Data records
--
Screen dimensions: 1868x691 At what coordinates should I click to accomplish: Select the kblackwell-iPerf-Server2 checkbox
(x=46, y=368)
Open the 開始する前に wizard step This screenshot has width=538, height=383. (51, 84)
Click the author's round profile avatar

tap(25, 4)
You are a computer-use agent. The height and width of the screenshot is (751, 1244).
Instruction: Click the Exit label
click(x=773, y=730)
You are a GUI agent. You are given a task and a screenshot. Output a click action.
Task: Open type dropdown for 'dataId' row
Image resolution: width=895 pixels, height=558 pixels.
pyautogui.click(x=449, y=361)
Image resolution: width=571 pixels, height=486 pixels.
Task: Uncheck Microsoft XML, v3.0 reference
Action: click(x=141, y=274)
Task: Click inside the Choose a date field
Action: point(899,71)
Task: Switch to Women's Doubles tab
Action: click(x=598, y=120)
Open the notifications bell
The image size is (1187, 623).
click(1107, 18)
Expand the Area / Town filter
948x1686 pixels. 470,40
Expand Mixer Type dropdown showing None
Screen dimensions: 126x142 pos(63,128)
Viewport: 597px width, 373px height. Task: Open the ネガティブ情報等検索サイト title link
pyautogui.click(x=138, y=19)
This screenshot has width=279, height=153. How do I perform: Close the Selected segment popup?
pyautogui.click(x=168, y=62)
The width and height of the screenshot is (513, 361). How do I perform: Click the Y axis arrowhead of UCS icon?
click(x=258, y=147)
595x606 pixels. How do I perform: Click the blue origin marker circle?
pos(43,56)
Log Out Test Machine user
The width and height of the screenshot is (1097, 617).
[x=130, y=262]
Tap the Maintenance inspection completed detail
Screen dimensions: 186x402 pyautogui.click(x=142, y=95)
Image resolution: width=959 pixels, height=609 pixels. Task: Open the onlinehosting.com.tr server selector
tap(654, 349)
--
> PROBLEM REQUIREMENTS
Lines containing the word "agent" are to be pulled from the records and copied.

> WRITTEN RESPONSE
You are a computer-use agent. The height and width of the screenshot is (751, 1244).
You are a GUI agent. You are given a task and a screenshot. Output a click action.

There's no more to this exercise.